Synagogue de Wilhelmshaven (1915-1938)
La synagogue de Wilhelmshaven , inaugurée en 1915, a été détruite en 1938 lors de la nuit de Cristal comme la plupart des autres lieux de culte juif en Allemagne.
Wilhelmshaven est une ville portuaire allemande au nord du Land de Basse-Saxe). Elle compte actuellement un peu plus de 75 000 habitants.
Histoire de la communauté juive
Wilhelmshaven est une ville portuaire créée en 1853 et depuis 1869, la base de la marine prussienne en mer du Nord. Aux environs de 1870, les premières familles juives s'installent à Wilhelmshaven et dans la commune voisine de Rüstringen. Au cours des décennies suivantes, le nombre de Juifs ne cesse de croître. On compte 10 Juifs en 1876, 47 en 1885, puis 131 en 1910 et 239, le maximum, en 1925. Ils utilisent initialement les installations religieuses de la communauté juive de Neustadtgödens, ville située à environ une douzaine de km. L'accord formel entre le groupe de Wilhelmshaven et la communauté de Neustadtgödens prend fin en 1876. Les deux communautés juives dépendent du rabbinat de district d'Emden.
En 1895, les Juifs de Wilhelmshaven créent la Israelitische Vereinigung Wilhelmshaven (Association israélite de Wilhemshaven), mais la fondation officielle de la communauté religieuse date du . Les deux premiers dirigeants de la communauté sont Louis Leeser et Jacob Müller.
Une communauté juive est aussi créée en 1905 à Bant, actuellement un quartier de Wilhelmshaven, qui fusionnera en 1911 avec Rüstringen. Lors de la réunion du conseil des communautés juives du Land à Oldenbourg en , l'indépendance de la communauté de Bant est confirmée[1]. En 1908, celle-ci fusionne avec la communauté de Wilhelmshaven pour former la Israelitische Gemeinde Wilhelmshaven-Bant (Communauté israélite de Wilhelmshaven-Bant). En 1911, après l'incorporation de Bant dans Rüstringen, la communauté prend le nom de Synagogengemeinde Wilhelmshaven-Rüstringen (Communauté des synagogues de Wilhelmshaven-Rüstringen).
La communauté possède une salle de prière et depuis 1915 une synagogue, une école religieuse et un Mikve (bain rituel). Les morts sont enterrés jusqu'en 1908 au cimetière juif de Jever, puis dans leur propre cimetière situé à Schortens-Heidmühle.
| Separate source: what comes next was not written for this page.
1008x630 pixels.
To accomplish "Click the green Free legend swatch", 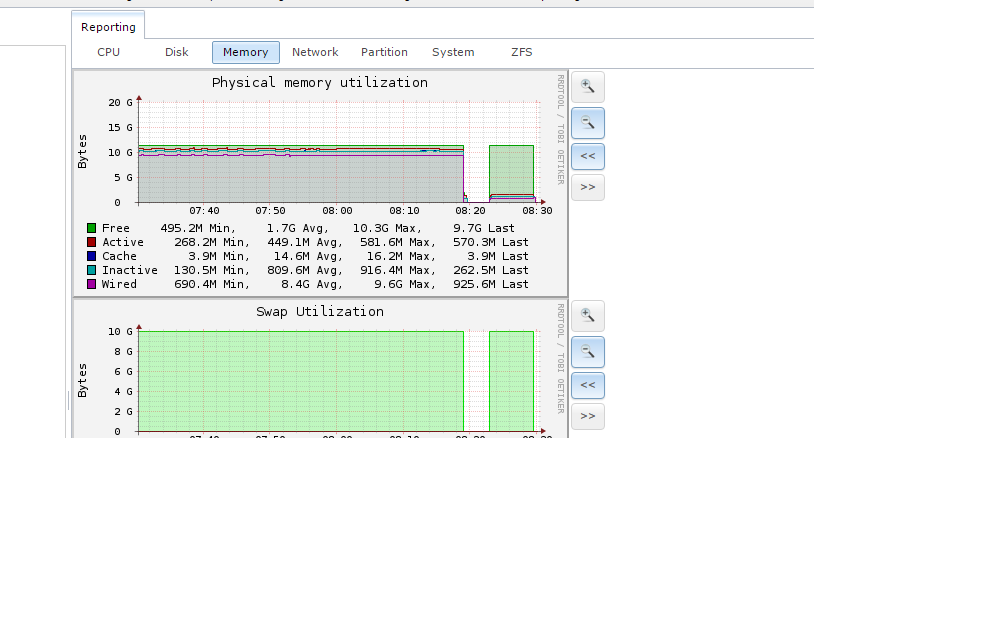I will 92,228.
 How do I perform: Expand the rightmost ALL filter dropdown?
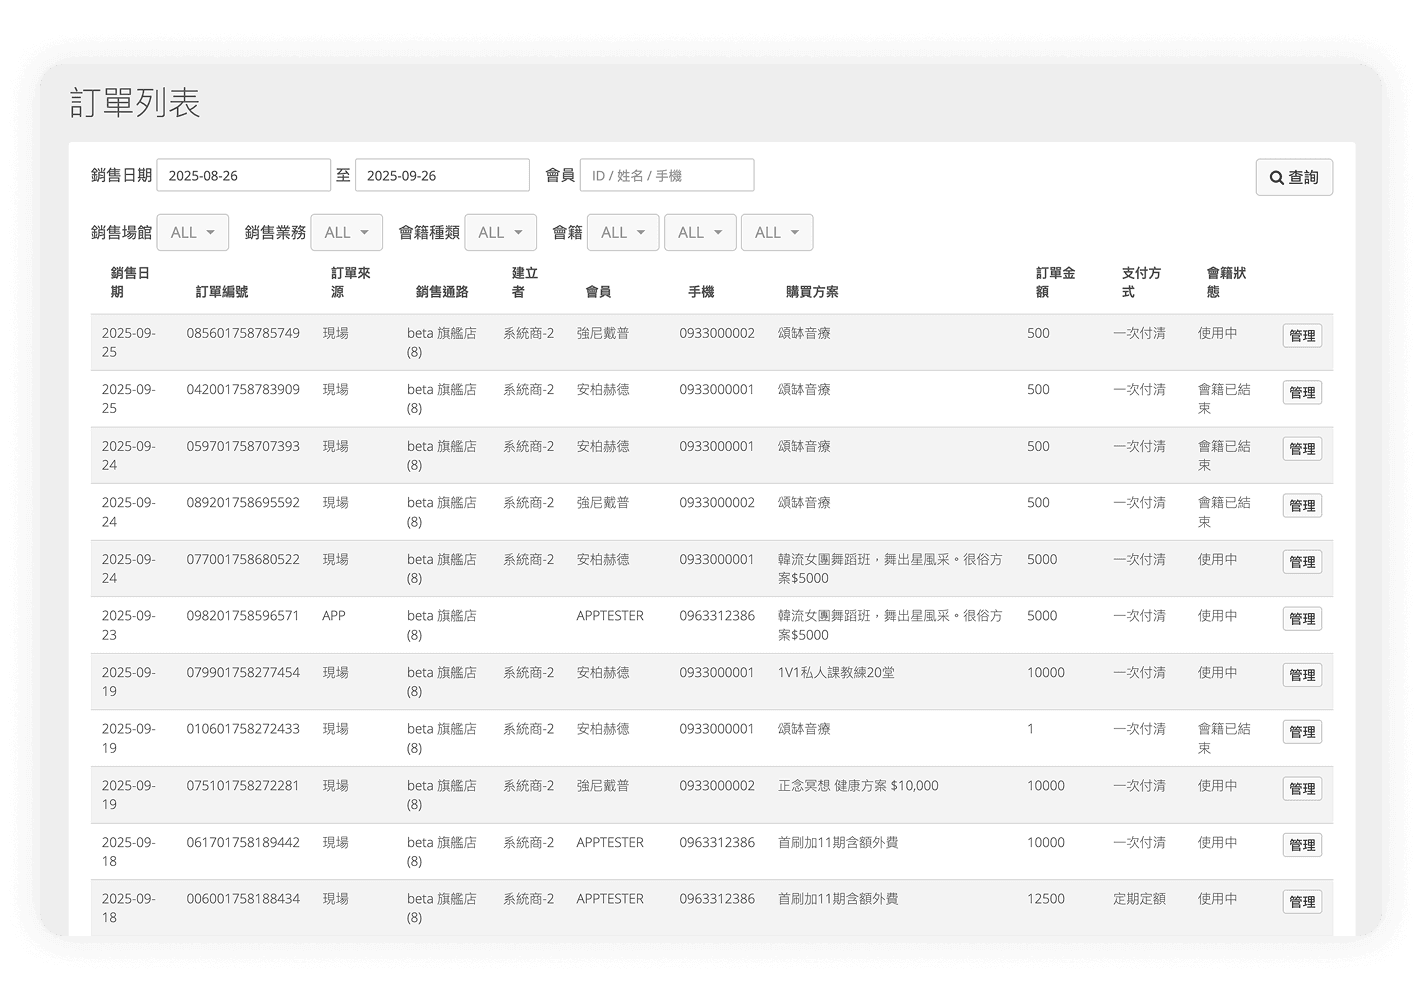[x=776, y=231]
Un enseignant en religion est engagé qui sert aussi d'officiant et de Shohet (abatteur rituel).
Lors de la Première Guerre mondiale, la communauté perd au front deux de ses membres. Au milieu des années 1920, environ 100 Juifs vivent à Wilhelmshaven et à peu près autant à Rüstringen en comptant Bant.
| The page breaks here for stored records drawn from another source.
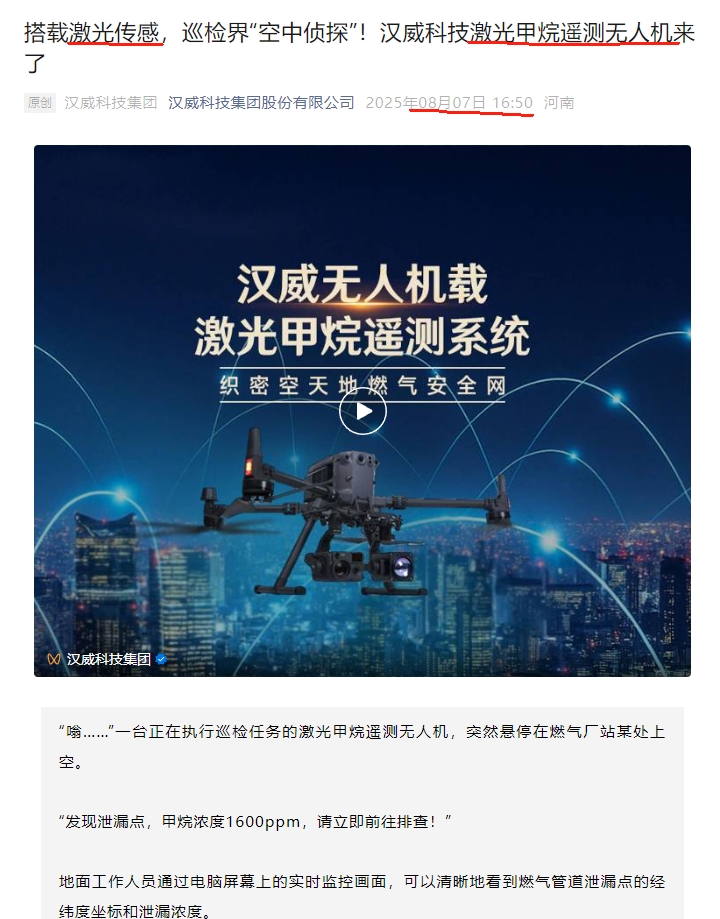The image size is (720, 919).
Task: Click the underlined 激光传感 words in the title
Action: click(114, 33)
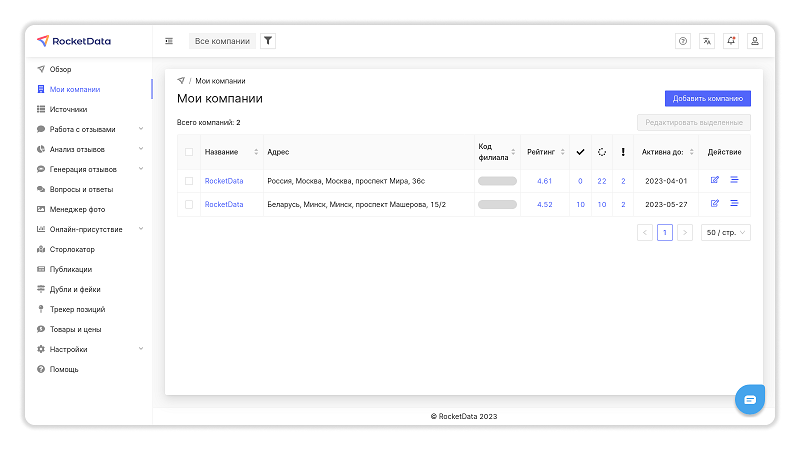Click the language translation icon
This screenshot has width=800, height=450.
tap(707, 41)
La direction de la communauté est constituée alors de Julius Margoniner, président de 1919 à 1925, de Leo Bein et de Jacob Strauß; Les Juifs de Rüstringen sont représentés par Max Jakobs, Nissenfeld et Pfeffer. Leo Bein succède à Margoniner à la présidence jusqu'en 1931. Max Ruda est l'enseignant et le Shohet (abatteur rituel). Il enseigne à douze enfants dans l'école religieuse juive et donne des cours de religion juive au lycée Kaiser-Wilhelm de la ville.
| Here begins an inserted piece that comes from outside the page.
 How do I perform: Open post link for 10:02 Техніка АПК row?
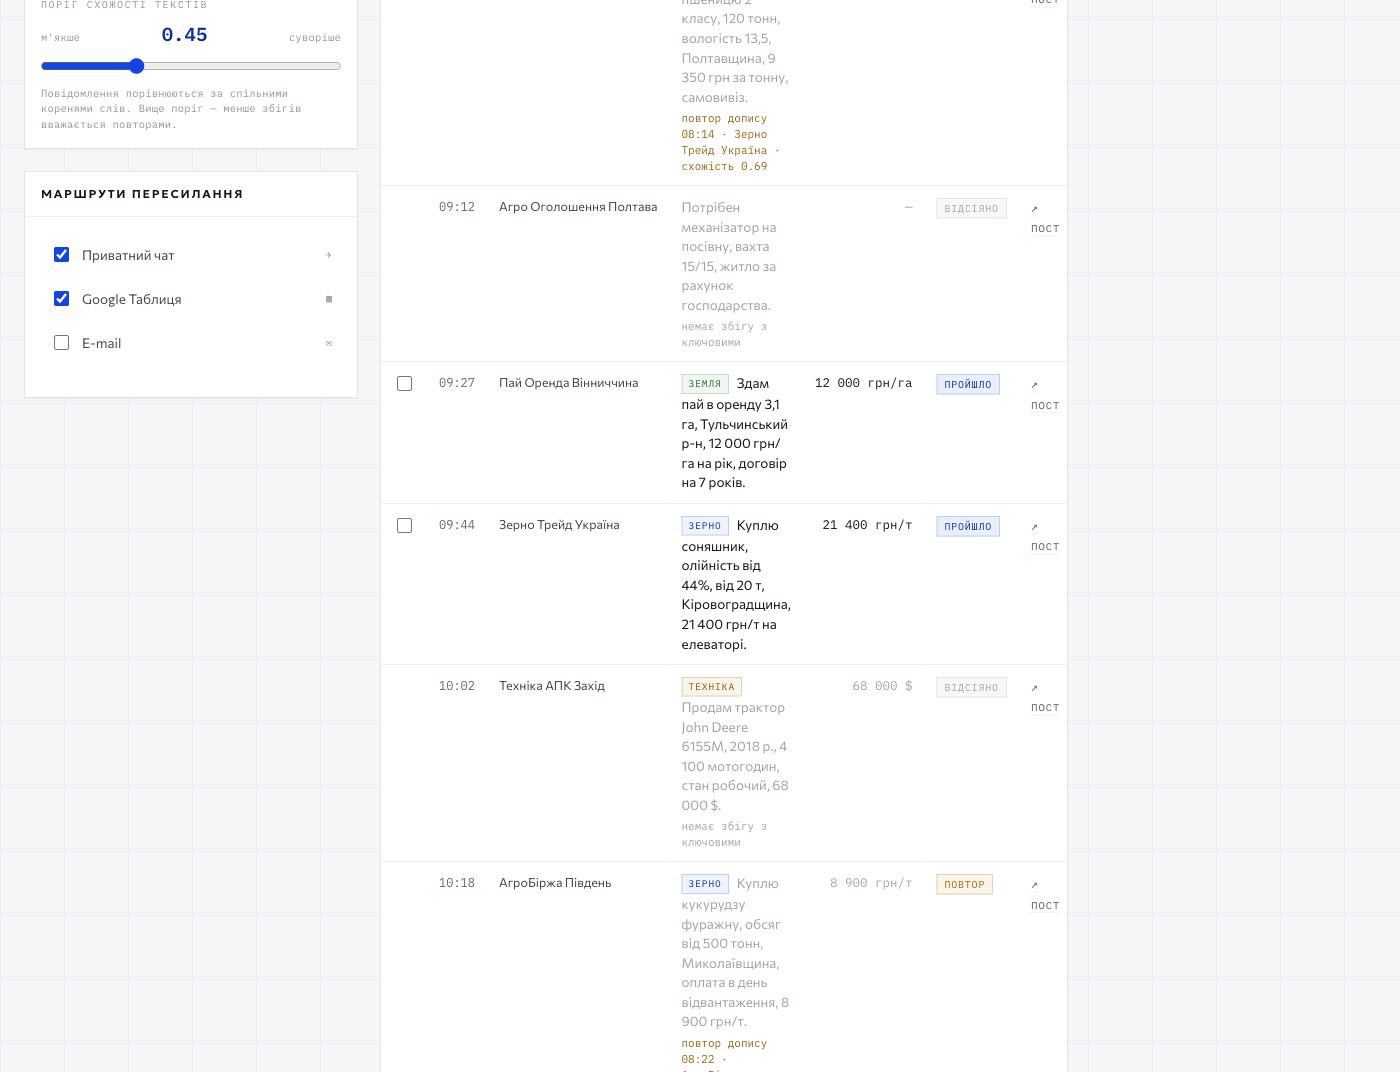click(x=1044, y=698)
Deux associations caritatives ont été fondées : la Chewra Kadischa (Société du dernier devoir) en 1902 et le Jüdischer Frauenverein (Association des femmes juives) en 1906. Deux autres associations voient le jour ultérieurement : le Jugendbund (Union de la jeunesse) et la Literaturverein[2] (Association littéraire) qui compte rapidement une soixantaine de membres.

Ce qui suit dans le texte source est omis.